## begin SUPPLIED DATA

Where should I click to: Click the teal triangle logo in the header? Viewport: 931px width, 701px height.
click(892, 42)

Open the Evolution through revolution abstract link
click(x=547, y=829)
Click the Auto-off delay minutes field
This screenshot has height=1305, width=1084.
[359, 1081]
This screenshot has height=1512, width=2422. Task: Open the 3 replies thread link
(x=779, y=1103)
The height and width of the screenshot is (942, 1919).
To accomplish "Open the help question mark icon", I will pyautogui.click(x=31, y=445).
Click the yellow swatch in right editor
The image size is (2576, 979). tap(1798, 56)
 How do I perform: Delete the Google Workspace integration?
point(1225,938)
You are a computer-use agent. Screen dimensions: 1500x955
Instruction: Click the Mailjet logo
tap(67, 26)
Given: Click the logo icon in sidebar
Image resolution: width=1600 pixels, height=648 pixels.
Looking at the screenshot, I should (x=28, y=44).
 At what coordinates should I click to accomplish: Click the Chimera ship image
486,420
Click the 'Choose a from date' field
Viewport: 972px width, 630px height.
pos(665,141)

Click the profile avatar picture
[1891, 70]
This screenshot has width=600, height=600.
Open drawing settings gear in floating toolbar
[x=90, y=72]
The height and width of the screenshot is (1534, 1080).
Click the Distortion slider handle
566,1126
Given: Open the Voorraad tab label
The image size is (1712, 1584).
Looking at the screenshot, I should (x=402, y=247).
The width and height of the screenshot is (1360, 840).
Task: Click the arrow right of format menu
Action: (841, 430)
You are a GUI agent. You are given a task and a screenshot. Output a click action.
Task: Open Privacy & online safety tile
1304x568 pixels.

## end SUPPLIED DATA

### REQUIREMENT
Please convert everything from the line containing "You are a GUI" down to the end of the entries into a Markdown table with the columns Row and Line. Leave out blank lines.

### RESPONSE
| Row | Line |
|---|---|
| 1 | You are a GUI agent. You are given a task and a screenshot. Output a click action. |
| 2 | Task: Open Privacy & online safety tile |
| 3 | 1304x568 pixels. |